La foto en que posan seis varones maduros mostrando sus amplias y satisfechas sonrisas en torno a una figura en plástico de una mujer con una vagina intensamente roja y, quizás lo peor, con la boca tapada por un mensaje, se reprodujo en medios de comunicación de todo el mundo. Era una envenenada ocurrencia del presidente de Asexma y su equipo creativo que querían representar con humor determinada faceta del acontecer económico.
El humor es un arma feroz. Está preñado de contenido simbólico. En el carnaval, se ríe de la muerte que se aproxima, que cada vez ¡ay! está más cerca, inexorablemente. La risa es sanadora, nos cura de los dolores de la vida y nos protege de las angustias de la muerte. Pero, también puede ser de crueldad extrema. Arquíloco de Paros, el primer poeta satírico del cual tenemos memoria, se vengó a punta de terribles versos de Neobula y su padre Licembes, que lo habían despechado por ser hijo de una esclava. Licembes y sus hijas se suicidaron al no poder soportar la risotada y el escarnio público. La medular crueldad del bullying es reírse del otro. No “con” el otro, sino “del” otro.
Lo de la muñeca lo considero una muestra de obscenidad, una palabra que los estudiosos derivan de la expresión “ob caenum”, literalmente “de la basura”. Porque para completar el simbolismo de la muñeca inflable, un testigo afirma que el objeto (objeto, lo digo muy consciente) “quedó tirada por allí”. Quedó en la basura. Como en la basura mental está la mujer para estos individuos. Mujer objeto. De placer, de reproducción, de crianza, de esclava doméstica. Mujer desechable. Basura. Lo demás: verso en humo.
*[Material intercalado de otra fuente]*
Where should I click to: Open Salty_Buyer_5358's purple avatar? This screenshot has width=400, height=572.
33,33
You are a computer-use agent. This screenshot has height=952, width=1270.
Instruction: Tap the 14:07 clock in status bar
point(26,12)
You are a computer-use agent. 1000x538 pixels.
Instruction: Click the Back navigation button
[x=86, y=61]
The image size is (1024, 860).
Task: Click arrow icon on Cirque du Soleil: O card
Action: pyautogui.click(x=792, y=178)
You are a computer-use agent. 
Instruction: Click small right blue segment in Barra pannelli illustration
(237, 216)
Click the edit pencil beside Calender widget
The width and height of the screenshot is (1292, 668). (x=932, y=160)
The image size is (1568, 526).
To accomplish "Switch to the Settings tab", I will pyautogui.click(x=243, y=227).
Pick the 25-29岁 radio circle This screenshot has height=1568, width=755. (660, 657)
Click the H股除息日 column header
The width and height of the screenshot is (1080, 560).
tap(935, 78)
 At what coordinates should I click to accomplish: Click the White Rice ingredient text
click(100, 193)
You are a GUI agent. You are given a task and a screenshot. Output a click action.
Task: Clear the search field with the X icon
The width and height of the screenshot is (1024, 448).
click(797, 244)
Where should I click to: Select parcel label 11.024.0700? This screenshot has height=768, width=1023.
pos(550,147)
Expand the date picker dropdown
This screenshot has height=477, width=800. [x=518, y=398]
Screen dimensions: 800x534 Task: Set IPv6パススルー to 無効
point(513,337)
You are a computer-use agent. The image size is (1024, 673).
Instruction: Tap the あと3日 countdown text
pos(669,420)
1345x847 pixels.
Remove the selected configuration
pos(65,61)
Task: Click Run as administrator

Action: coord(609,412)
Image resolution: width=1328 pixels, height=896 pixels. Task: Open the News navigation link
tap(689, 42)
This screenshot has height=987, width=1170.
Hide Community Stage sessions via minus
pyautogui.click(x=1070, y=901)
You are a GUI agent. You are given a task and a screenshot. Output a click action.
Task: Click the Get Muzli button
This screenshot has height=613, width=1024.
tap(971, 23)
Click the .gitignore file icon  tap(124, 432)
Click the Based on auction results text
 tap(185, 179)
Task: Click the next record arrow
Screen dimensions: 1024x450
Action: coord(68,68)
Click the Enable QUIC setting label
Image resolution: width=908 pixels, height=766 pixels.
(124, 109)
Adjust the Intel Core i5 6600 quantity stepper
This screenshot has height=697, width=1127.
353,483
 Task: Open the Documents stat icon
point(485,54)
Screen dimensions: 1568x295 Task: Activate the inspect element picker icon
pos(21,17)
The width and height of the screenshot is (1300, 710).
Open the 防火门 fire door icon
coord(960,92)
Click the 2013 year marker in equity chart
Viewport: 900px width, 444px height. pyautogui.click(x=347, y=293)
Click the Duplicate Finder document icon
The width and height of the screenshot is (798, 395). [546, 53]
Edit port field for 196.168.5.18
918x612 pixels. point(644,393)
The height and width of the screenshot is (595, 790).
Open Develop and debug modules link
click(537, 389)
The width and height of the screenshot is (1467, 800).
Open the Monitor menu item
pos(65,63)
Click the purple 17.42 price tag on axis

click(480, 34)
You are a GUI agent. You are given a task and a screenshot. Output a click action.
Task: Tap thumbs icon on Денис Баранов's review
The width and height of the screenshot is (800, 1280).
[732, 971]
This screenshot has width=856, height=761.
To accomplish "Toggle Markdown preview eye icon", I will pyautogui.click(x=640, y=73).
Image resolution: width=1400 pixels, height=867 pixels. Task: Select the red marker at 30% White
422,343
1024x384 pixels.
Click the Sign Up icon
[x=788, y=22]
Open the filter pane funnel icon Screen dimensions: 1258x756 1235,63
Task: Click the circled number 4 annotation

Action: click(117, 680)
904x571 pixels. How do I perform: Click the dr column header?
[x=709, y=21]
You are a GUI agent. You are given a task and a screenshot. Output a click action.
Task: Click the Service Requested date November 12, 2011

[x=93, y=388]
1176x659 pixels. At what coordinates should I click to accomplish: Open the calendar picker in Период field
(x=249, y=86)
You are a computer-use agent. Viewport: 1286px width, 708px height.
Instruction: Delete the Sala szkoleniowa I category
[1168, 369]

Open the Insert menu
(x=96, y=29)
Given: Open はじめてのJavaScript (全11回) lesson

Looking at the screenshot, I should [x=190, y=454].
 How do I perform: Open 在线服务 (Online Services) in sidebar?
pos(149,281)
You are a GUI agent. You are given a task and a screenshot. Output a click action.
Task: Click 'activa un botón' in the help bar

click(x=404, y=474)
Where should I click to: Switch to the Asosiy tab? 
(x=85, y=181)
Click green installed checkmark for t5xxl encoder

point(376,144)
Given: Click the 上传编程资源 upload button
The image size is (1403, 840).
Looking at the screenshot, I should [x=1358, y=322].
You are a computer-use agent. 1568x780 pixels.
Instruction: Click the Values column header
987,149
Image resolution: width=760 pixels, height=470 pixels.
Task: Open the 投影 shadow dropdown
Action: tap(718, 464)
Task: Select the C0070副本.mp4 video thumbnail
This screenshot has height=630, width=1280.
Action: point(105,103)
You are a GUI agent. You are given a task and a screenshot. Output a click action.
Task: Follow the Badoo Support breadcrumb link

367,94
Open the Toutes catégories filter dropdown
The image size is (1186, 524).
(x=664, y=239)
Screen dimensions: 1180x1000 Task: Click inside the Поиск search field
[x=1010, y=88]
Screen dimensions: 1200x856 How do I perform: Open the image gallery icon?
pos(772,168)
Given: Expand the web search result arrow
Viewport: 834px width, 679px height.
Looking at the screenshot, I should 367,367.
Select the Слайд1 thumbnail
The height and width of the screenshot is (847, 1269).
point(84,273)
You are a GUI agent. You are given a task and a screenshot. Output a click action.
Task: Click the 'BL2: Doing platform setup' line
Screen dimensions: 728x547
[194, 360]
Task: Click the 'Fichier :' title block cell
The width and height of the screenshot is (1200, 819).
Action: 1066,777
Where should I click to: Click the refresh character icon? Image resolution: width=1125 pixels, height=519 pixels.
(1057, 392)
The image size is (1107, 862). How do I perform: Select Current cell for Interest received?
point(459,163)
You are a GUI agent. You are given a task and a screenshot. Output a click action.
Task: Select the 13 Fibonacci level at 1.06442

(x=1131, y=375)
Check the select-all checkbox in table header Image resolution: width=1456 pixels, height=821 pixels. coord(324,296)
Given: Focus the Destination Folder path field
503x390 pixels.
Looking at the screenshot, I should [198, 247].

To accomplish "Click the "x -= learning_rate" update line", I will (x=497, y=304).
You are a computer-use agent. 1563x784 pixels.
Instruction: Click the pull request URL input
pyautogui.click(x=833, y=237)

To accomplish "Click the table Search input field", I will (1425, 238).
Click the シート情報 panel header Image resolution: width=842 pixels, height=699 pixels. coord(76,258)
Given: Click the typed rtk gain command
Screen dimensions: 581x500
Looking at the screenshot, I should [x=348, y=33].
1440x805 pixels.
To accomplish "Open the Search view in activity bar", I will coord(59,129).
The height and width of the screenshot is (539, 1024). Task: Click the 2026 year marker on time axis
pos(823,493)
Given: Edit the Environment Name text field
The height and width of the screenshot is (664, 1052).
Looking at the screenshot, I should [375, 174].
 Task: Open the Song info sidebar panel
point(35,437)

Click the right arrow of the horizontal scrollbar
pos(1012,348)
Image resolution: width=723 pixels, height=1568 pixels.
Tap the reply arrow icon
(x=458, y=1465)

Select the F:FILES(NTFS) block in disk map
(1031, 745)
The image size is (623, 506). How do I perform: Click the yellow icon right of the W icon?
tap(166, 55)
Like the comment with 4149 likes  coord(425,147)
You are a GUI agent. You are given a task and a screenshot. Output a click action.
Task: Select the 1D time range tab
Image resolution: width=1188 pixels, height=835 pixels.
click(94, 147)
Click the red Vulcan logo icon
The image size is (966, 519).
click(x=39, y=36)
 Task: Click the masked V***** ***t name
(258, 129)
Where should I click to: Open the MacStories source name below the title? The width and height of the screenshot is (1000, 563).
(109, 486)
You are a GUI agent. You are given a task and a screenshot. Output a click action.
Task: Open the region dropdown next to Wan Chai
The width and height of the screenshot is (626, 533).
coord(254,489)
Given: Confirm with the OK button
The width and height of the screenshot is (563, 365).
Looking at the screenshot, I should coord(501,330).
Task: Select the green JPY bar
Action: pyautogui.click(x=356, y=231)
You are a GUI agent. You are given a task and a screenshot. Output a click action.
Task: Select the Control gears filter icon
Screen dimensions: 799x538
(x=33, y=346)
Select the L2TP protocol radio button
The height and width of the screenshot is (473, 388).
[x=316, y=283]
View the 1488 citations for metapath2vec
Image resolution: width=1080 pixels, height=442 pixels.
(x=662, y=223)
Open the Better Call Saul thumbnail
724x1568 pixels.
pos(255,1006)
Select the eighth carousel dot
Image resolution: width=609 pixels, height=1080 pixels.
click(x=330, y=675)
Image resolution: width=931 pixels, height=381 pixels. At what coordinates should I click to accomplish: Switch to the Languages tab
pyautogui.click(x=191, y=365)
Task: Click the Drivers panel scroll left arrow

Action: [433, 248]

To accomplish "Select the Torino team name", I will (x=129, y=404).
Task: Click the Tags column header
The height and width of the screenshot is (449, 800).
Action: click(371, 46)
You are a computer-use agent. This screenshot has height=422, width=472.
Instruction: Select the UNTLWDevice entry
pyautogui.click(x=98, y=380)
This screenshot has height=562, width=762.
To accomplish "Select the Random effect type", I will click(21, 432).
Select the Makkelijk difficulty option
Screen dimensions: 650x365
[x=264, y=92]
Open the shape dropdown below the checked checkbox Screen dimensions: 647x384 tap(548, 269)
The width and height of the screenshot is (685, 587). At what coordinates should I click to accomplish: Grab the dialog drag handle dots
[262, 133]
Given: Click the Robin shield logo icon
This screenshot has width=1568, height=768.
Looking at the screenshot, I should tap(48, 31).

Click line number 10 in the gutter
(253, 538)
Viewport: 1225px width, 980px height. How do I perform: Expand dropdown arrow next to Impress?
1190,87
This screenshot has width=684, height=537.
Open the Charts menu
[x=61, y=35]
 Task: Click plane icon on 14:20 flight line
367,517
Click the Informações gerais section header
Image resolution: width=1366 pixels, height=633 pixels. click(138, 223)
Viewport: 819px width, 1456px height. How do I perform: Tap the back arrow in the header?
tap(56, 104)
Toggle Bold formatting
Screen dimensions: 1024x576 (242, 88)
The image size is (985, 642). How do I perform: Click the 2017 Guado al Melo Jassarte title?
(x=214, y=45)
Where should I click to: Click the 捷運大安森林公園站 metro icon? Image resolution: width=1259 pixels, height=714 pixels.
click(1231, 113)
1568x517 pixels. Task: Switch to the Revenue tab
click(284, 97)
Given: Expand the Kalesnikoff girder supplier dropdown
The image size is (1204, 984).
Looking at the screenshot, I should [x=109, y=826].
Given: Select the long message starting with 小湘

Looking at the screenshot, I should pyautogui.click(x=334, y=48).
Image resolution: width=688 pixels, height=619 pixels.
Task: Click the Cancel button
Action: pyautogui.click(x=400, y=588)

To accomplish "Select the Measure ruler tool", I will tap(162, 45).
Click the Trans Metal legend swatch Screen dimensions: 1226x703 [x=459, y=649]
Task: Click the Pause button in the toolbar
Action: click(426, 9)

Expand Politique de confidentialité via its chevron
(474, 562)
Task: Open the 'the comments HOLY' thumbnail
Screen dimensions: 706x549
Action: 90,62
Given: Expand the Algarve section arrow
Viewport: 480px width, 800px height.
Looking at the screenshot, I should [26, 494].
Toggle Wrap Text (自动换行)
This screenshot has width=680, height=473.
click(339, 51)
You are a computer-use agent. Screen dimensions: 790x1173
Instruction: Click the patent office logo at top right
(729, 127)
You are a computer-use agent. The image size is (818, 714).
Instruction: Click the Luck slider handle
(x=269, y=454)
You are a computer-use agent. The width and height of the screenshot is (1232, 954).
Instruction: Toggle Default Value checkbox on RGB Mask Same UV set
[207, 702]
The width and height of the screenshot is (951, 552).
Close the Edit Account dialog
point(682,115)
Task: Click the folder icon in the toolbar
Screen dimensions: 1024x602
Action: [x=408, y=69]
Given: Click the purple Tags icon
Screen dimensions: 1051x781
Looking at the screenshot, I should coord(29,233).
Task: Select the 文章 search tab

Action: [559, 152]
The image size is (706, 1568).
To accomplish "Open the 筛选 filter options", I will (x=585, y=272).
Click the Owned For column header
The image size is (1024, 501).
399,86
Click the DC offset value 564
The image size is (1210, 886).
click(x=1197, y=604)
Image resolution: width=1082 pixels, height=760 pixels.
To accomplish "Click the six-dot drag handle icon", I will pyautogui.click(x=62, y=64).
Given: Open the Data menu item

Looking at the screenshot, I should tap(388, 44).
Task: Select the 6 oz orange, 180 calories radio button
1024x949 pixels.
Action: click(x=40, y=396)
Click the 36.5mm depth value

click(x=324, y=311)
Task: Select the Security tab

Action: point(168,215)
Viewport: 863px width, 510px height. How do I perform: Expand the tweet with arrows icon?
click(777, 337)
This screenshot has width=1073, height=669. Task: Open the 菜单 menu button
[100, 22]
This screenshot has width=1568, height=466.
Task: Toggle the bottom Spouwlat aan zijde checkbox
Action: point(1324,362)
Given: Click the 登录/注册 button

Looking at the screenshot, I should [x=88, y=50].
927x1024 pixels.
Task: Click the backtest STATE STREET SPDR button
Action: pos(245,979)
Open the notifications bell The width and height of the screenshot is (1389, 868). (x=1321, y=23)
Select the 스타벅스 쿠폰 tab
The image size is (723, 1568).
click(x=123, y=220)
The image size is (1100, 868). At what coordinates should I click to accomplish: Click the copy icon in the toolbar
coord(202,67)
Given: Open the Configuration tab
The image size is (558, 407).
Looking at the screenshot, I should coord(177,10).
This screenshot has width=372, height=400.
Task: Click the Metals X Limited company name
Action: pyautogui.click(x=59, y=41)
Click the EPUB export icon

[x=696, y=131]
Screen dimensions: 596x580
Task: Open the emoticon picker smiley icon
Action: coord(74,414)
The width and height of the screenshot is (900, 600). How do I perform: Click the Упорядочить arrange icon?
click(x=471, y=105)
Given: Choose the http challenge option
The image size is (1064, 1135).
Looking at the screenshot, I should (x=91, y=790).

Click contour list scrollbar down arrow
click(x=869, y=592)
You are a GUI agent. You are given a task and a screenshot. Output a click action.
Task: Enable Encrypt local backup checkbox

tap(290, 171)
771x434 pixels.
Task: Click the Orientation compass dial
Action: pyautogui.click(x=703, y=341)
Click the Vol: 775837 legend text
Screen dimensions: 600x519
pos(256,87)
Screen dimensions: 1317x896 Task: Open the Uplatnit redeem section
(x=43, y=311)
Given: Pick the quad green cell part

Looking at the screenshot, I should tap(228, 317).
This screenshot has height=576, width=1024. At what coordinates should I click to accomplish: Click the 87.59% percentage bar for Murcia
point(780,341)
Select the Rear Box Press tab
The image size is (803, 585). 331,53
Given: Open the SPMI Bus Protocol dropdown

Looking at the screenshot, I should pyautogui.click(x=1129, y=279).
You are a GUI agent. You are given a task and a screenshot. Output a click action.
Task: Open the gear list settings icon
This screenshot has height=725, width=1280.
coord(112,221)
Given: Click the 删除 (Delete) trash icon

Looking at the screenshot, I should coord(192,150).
¿Debe tener límites el humor? Y el horror ¿debe tenerlos? Cientos de niños al cuidado del Sename muertos. Cientos. Que rápido se dice. Cientos. Una pequeña, Lissette Villa, ahogada por sus celadores. Un niño, Alan Peña, torturado hasta la muerte. Otro joven, Brandon Hernández, baleado por la espalda cuando se encontraba en el suelo. Horror obsceno. Seres humanos vistos como basura. Cité a propósito los nombres. Los prisioneros de los campos de concentración reciben un número. Ya no tienen nombre. Son objetos desechables: basura.
Ahora mismo, antes que la basura desborde nuestros espíritus, detengamos no sólo la obscenidad del humor, sino también la obscenidad del horror.